After depositing the IMX into FalconX, the whale shifted the assets to Binance—one of the largest cryptocurrency exchanges in the world—to complete the sale. This process of moving tokens from FalconX to Binance illustrates the kind of tools that institutional players use to execute large trades. By moving their assets in this way, the whale almost certainly ensured that they could complete the transaction with minimal slippage and market impact, protecting their overall profit margin.
Also noteworthy is Binance’s role in this process. A leading global exchange, Binance provides deep liquidity—that is, an environment conducive to executing large trades without markedly affecting a stock’s price. This was essential for the whale to offload a significant amount of IMX. It is common for institutional investors, such as this whale, to employ strategies that do not lurch a market when they make big moves.
What’s Next for IMX and Institutional Investors?The latest activity by whales is seen as an increasing interest in cryptocurrency.
This interest seems to be emerging with a newfound regulatory clarity around various digital assets.
Following the finished SEC investigation into Immutable, which is now clear of anything that could have led to regulatory uncertainty, Immutable has seen a recent surge in the price of its assets.

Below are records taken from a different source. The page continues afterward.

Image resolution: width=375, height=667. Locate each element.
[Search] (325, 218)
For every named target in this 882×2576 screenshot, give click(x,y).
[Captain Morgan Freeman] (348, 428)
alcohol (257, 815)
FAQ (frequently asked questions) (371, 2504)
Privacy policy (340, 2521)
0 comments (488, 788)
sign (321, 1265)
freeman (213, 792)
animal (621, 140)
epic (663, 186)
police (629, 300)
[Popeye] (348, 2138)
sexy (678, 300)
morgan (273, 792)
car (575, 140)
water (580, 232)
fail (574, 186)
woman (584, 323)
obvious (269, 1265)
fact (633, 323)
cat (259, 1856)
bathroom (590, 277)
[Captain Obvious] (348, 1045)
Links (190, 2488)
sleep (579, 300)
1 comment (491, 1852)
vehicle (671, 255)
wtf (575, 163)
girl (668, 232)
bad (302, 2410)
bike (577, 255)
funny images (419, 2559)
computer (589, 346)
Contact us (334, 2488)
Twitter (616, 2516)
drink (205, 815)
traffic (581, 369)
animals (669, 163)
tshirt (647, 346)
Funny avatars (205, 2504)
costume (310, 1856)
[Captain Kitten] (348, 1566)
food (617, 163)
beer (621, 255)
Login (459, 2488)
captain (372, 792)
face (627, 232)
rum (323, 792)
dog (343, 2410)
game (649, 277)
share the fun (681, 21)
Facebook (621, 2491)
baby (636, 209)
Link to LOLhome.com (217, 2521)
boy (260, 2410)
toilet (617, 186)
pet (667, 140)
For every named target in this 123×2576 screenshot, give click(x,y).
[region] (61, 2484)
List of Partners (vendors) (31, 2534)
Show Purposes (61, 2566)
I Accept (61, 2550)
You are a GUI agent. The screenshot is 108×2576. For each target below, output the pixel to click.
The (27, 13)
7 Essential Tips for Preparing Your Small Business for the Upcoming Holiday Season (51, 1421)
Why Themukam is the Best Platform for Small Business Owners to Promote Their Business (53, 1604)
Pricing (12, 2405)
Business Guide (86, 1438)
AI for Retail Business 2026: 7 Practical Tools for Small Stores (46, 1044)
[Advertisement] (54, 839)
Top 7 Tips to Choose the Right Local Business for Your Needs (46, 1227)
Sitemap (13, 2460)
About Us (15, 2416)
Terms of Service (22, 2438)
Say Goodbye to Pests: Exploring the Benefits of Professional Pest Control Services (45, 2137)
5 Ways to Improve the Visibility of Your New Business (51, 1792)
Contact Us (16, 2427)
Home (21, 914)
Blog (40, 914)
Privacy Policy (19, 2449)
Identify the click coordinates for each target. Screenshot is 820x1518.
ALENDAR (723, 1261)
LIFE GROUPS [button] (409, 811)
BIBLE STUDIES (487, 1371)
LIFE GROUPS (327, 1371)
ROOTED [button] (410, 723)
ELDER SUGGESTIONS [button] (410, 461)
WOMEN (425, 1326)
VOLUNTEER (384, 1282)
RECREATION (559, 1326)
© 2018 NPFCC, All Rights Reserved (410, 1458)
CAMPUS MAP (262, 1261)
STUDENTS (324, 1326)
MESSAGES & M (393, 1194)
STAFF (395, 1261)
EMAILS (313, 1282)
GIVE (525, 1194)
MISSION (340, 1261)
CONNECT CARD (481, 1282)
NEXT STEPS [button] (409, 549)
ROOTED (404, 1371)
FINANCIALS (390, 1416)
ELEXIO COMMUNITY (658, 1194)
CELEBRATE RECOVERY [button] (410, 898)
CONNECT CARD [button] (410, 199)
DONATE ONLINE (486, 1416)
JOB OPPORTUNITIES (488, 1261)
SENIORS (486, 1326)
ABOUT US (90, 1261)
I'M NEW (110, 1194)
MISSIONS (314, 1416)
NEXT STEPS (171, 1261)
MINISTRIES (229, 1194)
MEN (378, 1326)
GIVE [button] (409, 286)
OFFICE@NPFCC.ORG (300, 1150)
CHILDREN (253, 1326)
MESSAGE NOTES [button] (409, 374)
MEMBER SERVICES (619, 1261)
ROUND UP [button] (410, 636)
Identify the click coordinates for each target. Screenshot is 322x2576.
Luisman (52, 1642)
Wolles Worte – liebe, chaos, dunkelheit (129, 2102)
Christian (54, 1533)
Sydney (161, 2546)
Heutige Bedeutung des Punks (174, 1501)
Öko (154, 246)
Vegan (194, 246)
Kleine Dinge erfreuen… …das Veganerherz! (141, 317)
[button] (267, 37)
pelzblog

Retail investors may view the price changes in IMX as a missed chance, considering that big institutional investors (like the whale we mentioned earlier) benefit from short-term market shifts. But saving an asset like IMX for the long haul could pay off, especially if Immutable keeps the momentum and success its platform has seen so far. They have the kind of street cred that suggests they’ll continue to push the envelope. In any case, the blockchain game, NFT, and DeFi application universe—of which Immutable X is part—has shown itself to be a potential gold mine.
For institutional investors, the surge in the IMX price is just another example of how they can exploit the market’s volatility for their advantage. By relocating their assets in and out of platforms such as FalconX and Binance, these actors can fine-tune their returns and keep their market exposure at an optimum level. As the institutional interest in the crypto market keeps rising, moves of this magnitude will happen more often.
To sum up, the latest hike in IMX’s price, pushed by the SEC investigation’s end, has brought lots of whale action. The sale of 17.17 million IMX tokens, going for $9.67 million, serves to accentuate the deepening penetration of institutional money into the market. It serves as a shot across the bow for traders to meaningfully monitor large investor actions and news events. It’s also a good cliffhanger for pondering what other large investors in crypto might do next.
Disclosure: This is not trading or investment advice. Always do your research before buying any cryptocurrency or investing in any services.